Im konkreten Fall entschied das LSG, das Sozialgericht Oldenburg habe den Antrag auf Erlass einer einstweiligen Anordnung in erster Instanz zu Recht abgelehnt (LSG Niedersachsen-Bremen, Beschluss vom 02.02.2021 – L 5 SV 1/21 B ER (SG Oldenburg), BeckRS 2021, 888).

Aufgrund der nur begrenzten Verfügbarkeit von Impfstoffen sei eine Priorisierung erforderlich. Dabei werde den wissenschaftlichen Empfehlungen der Ständigen Impfkommission (STIKO) gefolgt, an denen sich auch die CoronaImpfV orientiere. Nach der STIKO steige mit zunehmendem Alter das Risiko eines schweren bis tödlichen Verlaufs einer Covid-19-Erkrankung, das Alter sei insofern der wichtigste Risikofaktor. Ein atypischer Einzelfall, der es erforderlich machen würde, von der Priorisierung abzuweichen, läge bei dem Antragsteller nicht vor.

Offen ließ der erkennende Senat insofern die Frage, ob die CoronaImpfV es zuließe, in atypischen Einzelfällen von der festgelegten Priorisierung abzuweichen und eine höhere Priorisierung zuzulassen, oder ob die Verordnung, wie mitunter vertreten, wegen des Fehlens einer entsprechenden Öffnungsklausel gar als verfassungswidrig anzusehen ist.

Auch das Bundesverfassungsgericht (BVerfG) hatte sich mit einem vergleichbaren Antrag eines 78-jährigen Krebskranken, der vor dem Beginn einer Chemotherapie geimpft werden wollte, auseinanderzusetzen. Seinen Eilantrag lehnte es, wie zuvor der VGH München, mit Beschluss vom 22.02.2021 (1 BvQ 15/21) ab. Beide Gerichte hielten den Fall des 78-jährigen nicht für einen „atypischen Einzelfall“. Bereits der VGH München führte aus, dass die erforderliche Priorisierung selbst dann ähnlichen Kriterien folgen müsste, wenn die CoronaImpfV verfassungswidrig wäre, weil dies bei der Knappheit der verfügbaren Impfstoffe der Teilhabeanspruch aus Art. 2 Abs. 2 Satz 1 GG i.V.m. Art. 3 Abs. 1 GG gebiete.

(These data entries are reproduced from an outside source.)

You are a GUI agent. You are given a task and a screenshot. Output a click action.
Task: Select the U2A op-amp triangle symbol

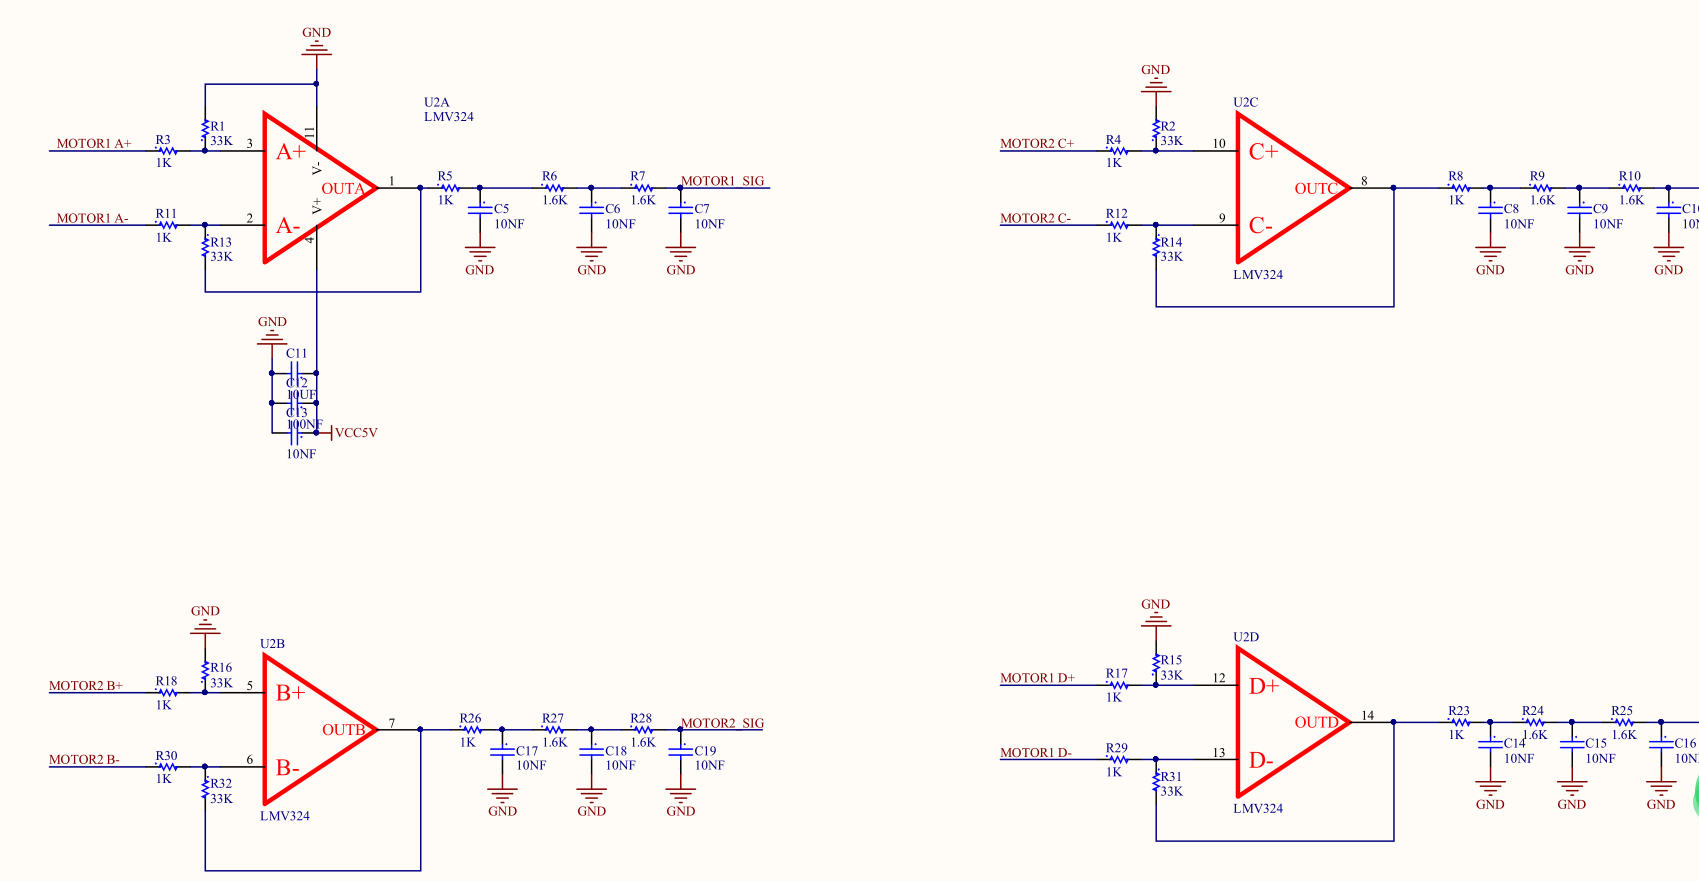pos(318,187)
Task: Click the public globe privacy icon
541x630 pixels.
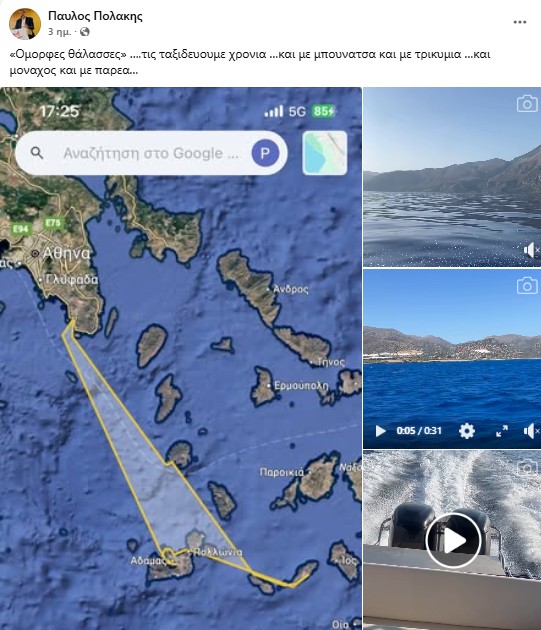Action: coord(85,32)
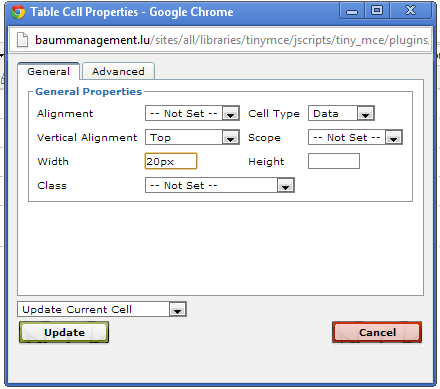
Task: Maximize the Table Cell Properties window
Action: 377,11
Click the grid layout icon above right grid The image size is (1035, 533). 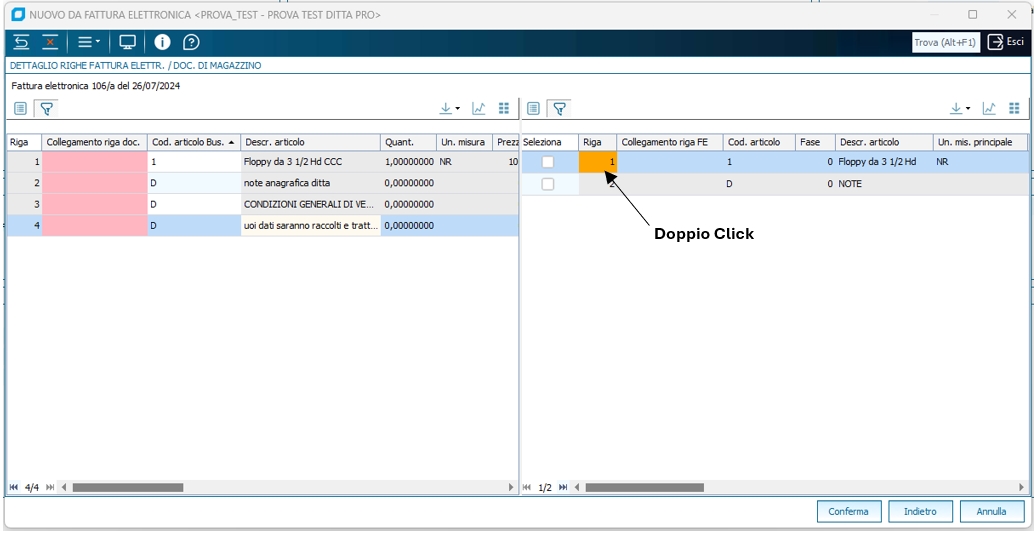1014,108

Anders entschied etwa zeitgleich das Verwaltungsgericht Potsdam: Der Antrag einer Tumorpatientin, die das Alter von 80 Jahren für eine Impfung mit höchster Priorität noch nicht erreicht hatte und der für den Fall einer Covid-19-Erkrankung ein exorbitant hohes Todesfallrisiko attestiert wurde, hatte dort Erfolg (noch nicht veröffentlicht, Beschluss vom 17.02.2021, Az. L 103/21).

Mit der Aktualisierung der Verordnung könnten sich einige vorher unklare Fälle geklärt haben, weil weitere Krankheitsbilder berücksichtigt werden. Ein auf vorzeitige Impfung gerichteter Eilantrag dürfte nach dem Vorstehenden jedenfalls nur Aussicht auf Erfolg haben, wenn tatsächlich ein atypischer Einzelfall aufgrund eines deutlich erhöhten Todesfallrisikos besteht.